The usual result you describe is due to IE actually following a standard,
the Unicode Line Breaking algorithm, since by that standard &nbsp;
should not be considered a character for justification.  Given that these
lists tend more to complain about IE not following an existing standard,
I certainly don't want them being blamed for doing so.

If you want a space that will justify without the use of CSS
or non-standard HTML, then you need to use a space surrounded
by a pair of Unicode glue characters, such as CGJ (U+034F),
ZWJ (U+200D), WJ (U+2060), or ZWNBSP (U+FEFF). (Technically,
WJ, is the character that should normally be used as the other
three have properties beyond just the suppression of line-breaking.)

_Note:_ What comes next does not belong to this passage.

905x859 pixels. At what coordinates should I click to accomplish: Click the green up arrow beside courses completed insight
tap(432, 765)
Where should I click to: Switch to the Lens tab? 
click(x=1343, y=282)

Unfortunately, UA support for these is somewhat spotty at present.

IE 6.0 (Windows) breaks with ZWJ and WJ, plus it inserts unfound
character glyphs for CGJ and WJ.  The result being that ZWNBSP
(which has been deprecated in Unicode in favor of WJ for this purpose,
so that ZWNBSP can be used for only the byte order mark) is the only
usable way of getting this done in IE without the use of CSS or <NOBR>.

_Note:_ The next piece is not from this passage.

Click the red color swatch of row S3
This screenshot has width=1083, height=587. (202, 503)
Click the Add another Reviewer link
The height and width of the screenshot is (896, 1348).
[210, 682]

Opera 7.23 (Windows) does a bit better. It gets the non-breaking correct,
in all cases, but it still gets the garbage glyphs for CGJ and WJ, leaving
only ZWJ and ZWNBSP as usable.

Mozilla 1.6 has the worst performance, in my opinion.  It doesn't handle
the glue characters correctly at all, plus it justifies NBSP (U+00A0). On
the plus side, it doesn't generate any garbage characters, so at least
the text is readable.

IN SUMMARY, if non-breaking is something that is content and not
presentation, there already exists the mechanism to do in HTML
(at least ever since HTML 4 when the character set was expanded
from ISO-8859-1 to Unicode)  Namely, the use of WJ or ZWNBSP.
This works in IE and Opera and when Mozilla fixes Bug 56652 [1]
it will work there as well.  Of course, if you need it to work now,
with existing UA's you are left with two choices, use CSS or use
<NOBR>..  However, there is clearly no need to incorporate <NOBR>
into the standard, as its non-presentational aspects can be handled
by plain Unicode text without the use of markup.